Is there an iconic literary place we should know?
Cleveland has a long history of being on the cutting edge of education. We boast four major research universities. I think the Tremont neighborhood that surrounds Lincoln Park is an especially welcoming literary gem with street names like “Literary,” “Professor,” and “University.” We continue to embrace the independent spirit with awesome bookstores like Tremont’s Visible Voice Books, R.A. Washington’s Guide To Kulchur: Text, Art, and News, and Mac’s Backs Books on Coventry.
Are there hidden cities within this city that have intrigued or seduced you?
There are cities within cities within cities. That’s the magic. You can recreate yourself on each street. There’s the boutique, gallery, stone building charm of Little Italy. There’s the bohemian echo and progressive, forward-thinking art scene surrounding the Cleveland Museum of Art (CMA) and the Cleveland Museum of Contemporary Art (MOCA) in University Circle. There’s the hipster, hobo-sheik Instagram-foodies of Ohio City. But, there are other realities, too. There are places that have been forgotten, or worse, intentionally abandoned. Take Hough, for example, one of our oldest and poorest neighborhoods. This version of our city still suffers the consequences of being the nucleus of mid-twentieth-century race riots. Riddled with abandoned houses and condemned buildings, the poverty and violence is devastating. The social and economic inequity is paralyzing.

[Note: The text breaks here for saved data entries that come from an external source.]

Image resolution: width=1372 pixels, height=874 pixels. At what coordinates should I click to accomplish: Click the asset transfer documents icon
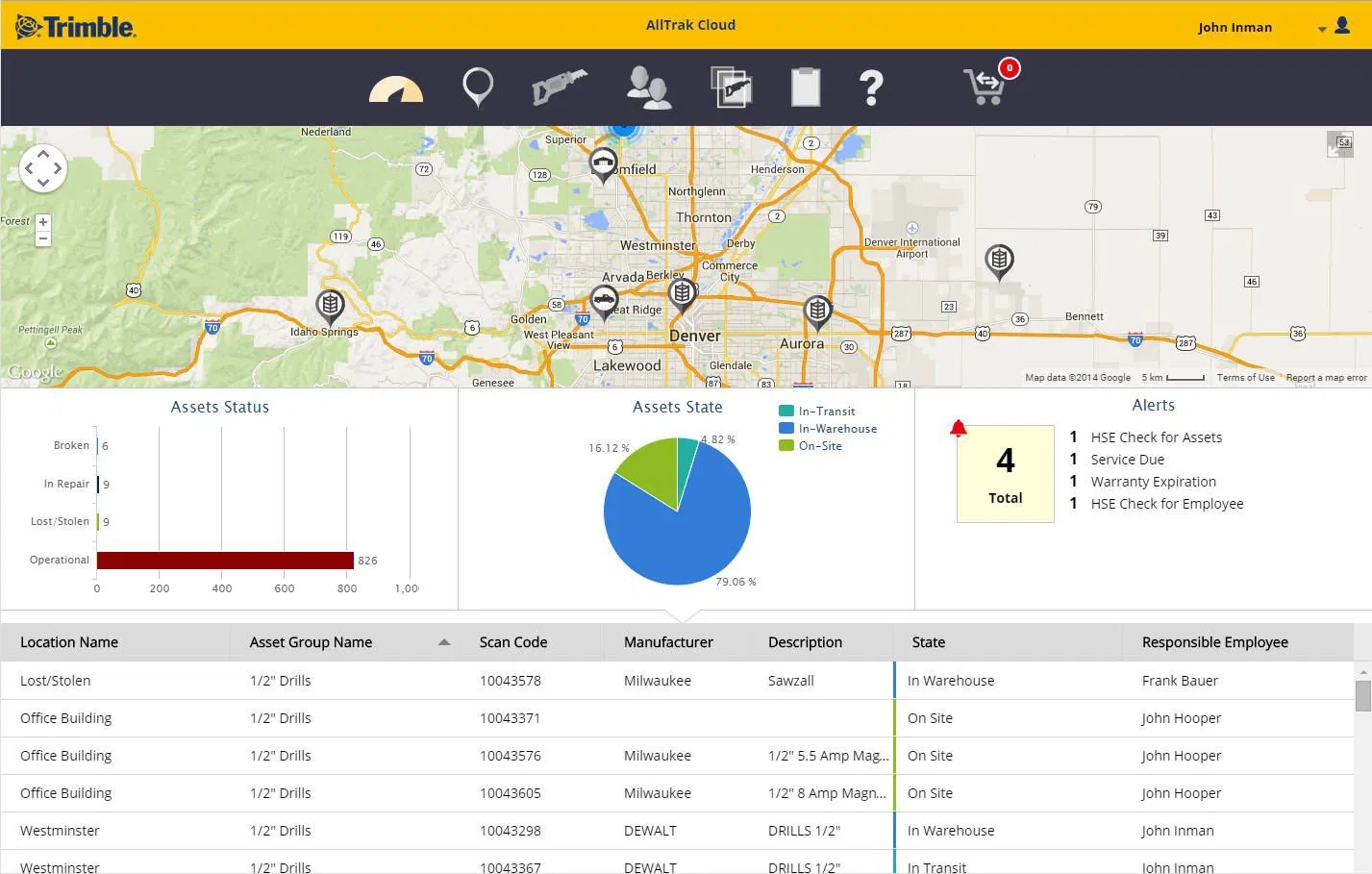tap(731, 86)
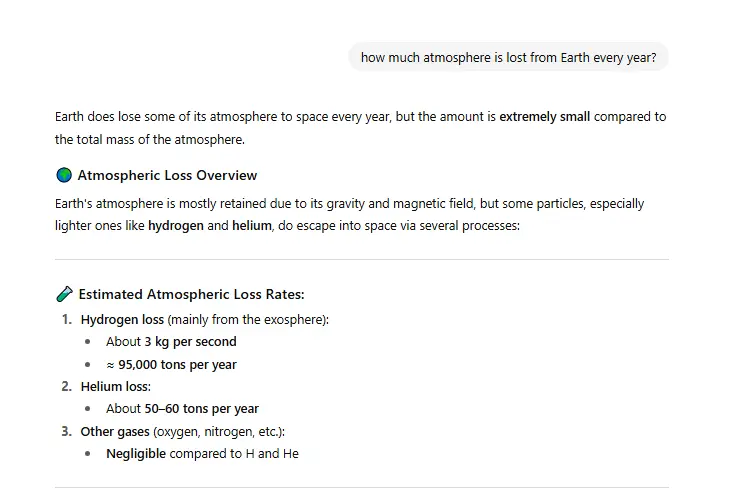Image resolution: width=734 pixels, height=492 pixels.
Task: Click the 'Hydrogen loss' list item
Action: point(123,319)
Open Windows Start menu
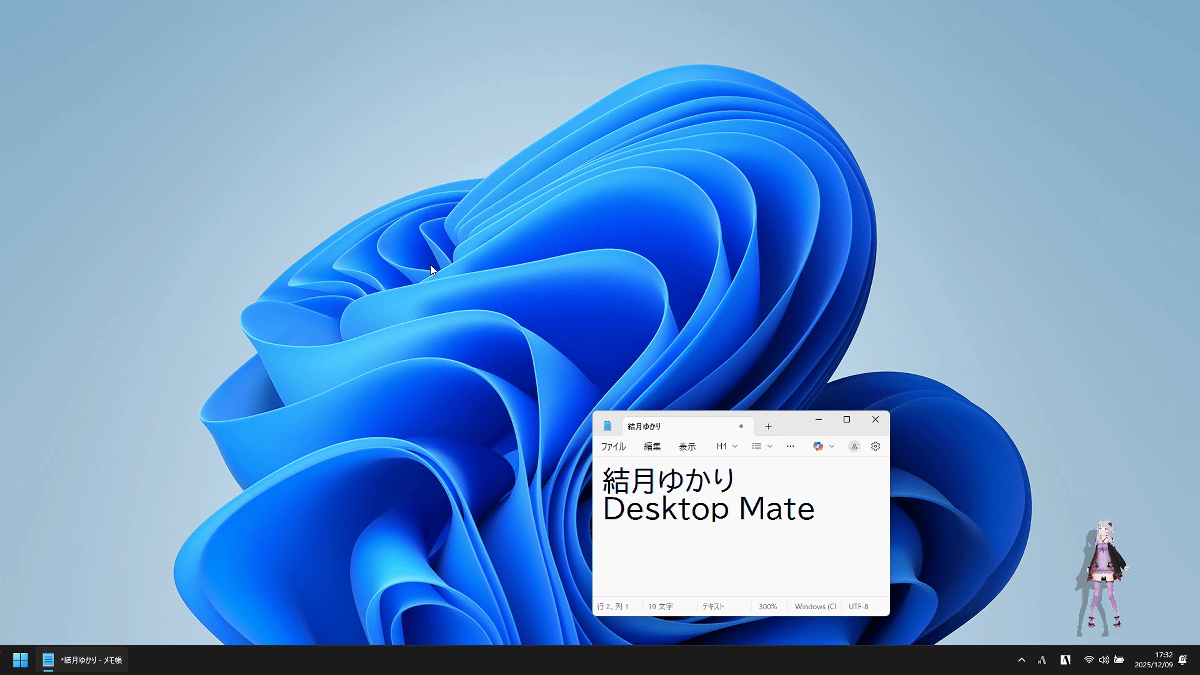 coord(20,660)
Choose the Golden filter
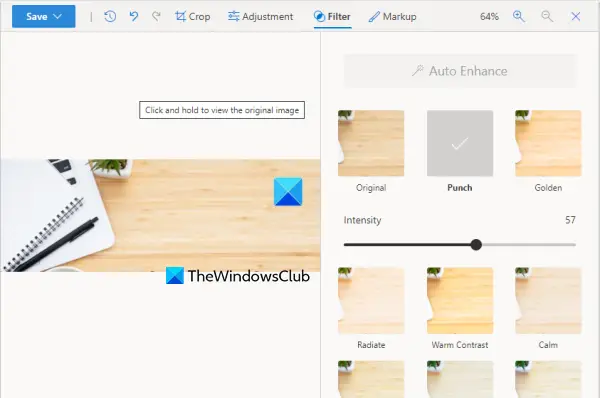Screen dimensions: 600x398 click(x=548, y=143)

Where does passion live here?
We’re at a turning point where we have the opportunity to cultivate a culture where people are accepting of the unknown and are interested in the act of exploring new experiences. This excitement is palpable and is evidenced by our thriving art scene and by places that help us reinvest and create meaning, like MOCA and all the other modern, contemporary institutions that help us honor history in a way that doesn’t keep us stagnant.
People want to talk to you about Cleveland. They want to tell you about the buildings. They want to meet at West Side Market (our oldest publicly owned market) for brunch. They want you to go to the flea market and support public theater projects. We love our local bands and artists. We are tragically loyal sports fans. We want people to know that we’re grassroots, but we can be glamorous, too. Our orchestra is one of the “big five” and our playhouse was America's first professional regional theatre.

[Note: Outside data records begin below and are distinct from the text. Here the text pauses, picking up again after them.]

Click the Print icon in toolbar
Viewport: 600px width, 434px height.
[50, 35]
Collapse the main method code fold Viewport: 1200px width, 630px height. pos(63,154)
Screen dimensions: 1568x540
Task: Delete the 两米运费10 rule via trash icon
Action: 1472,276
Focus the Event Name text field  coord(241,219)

What is the title of one of your poems about Cleveland and what inspired it exactly?
The kind editors at BODY published my poem, “Architecture in Cleveland,” about the heartbreak I mentioned earlier. This poem was part of the process of documenting failure. It’s about returning to something broken despite knowing better. It was inspired by imprisonment (literal and figurative) and our desire to connect with each other, to love deeper, to become something that matters.

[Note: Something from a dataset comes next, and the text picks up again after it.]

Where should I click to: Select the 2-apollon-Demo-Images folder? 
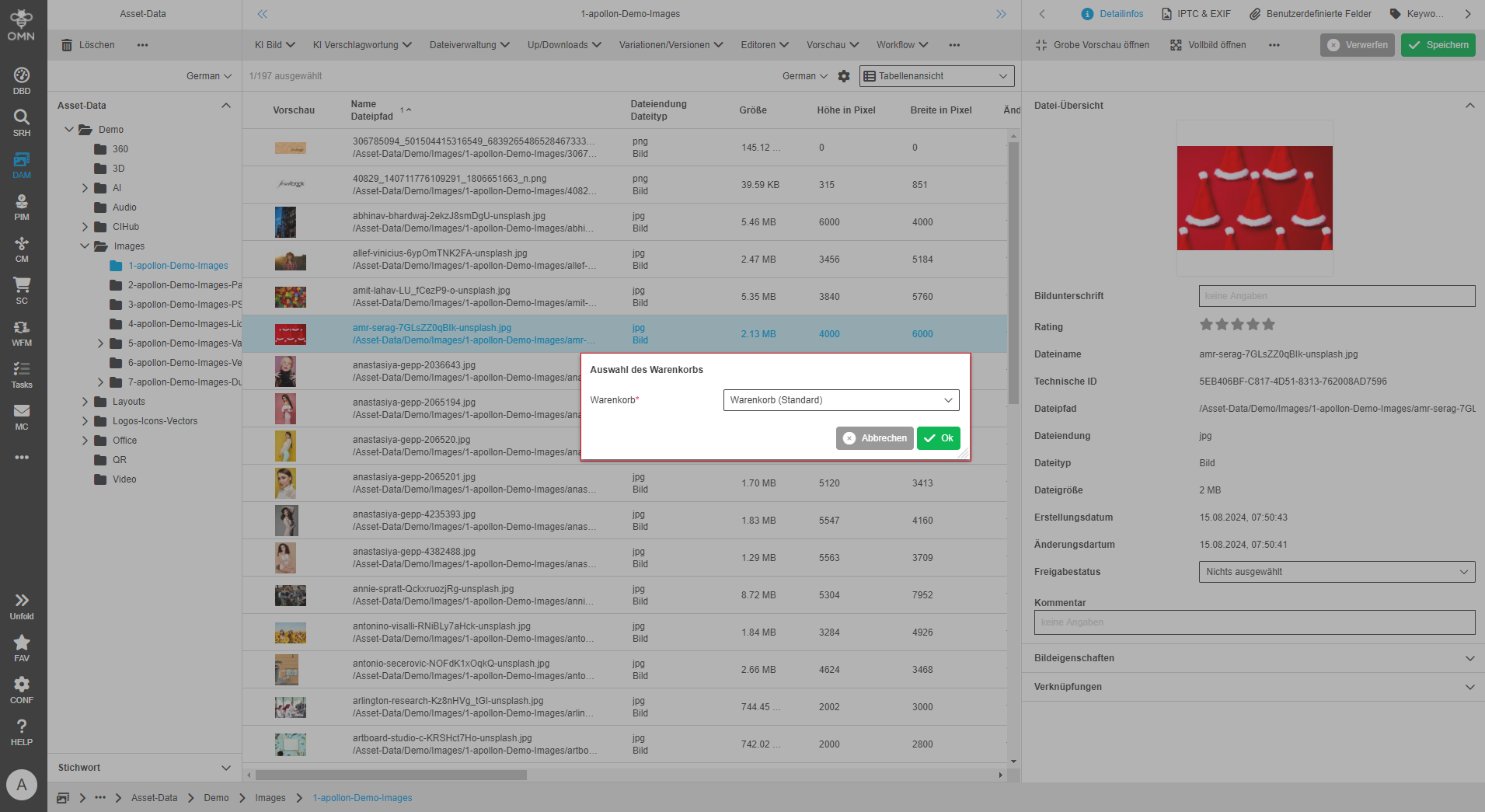point(184,285)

Inspired by Levi, “Outside Cleveland does an outside exist?”
I think Clevelanders are intensely aware of the outside; endless defense is exhausting. We have winter. Real winter. We might appear to be a maze of endless hospitals to an outsider, but if you make it past the threshold, the Cleveland spirit will lure you in. It’s an unspoken understanding among us that our Midwestern grace is to be protected, treasured like a jewel. I think we should be asking, “How can we get inside?” I think it’s much warmer than we expect.
Sarah Marcus is the author of Backcountry (2013, Finishing Line Press) and Every Bird, To You (2013, Crisis Chronicles Press). Her other work has appeared or is forthcoming in McSweeney's, Cimarron Review, CALYX Journal, Spork, Nashville Review, Slipstream, Tidal Basin Review, and Cold Mountain Review, among others. She is a guest blogger for So to Speak: A Feminist Journal of Language & Art and a Count Coordinator for VIDA: Women in Literary Arts. She holds an MFA in poetry from George Mason University, and currently teaches and writes in Cleveland, OH.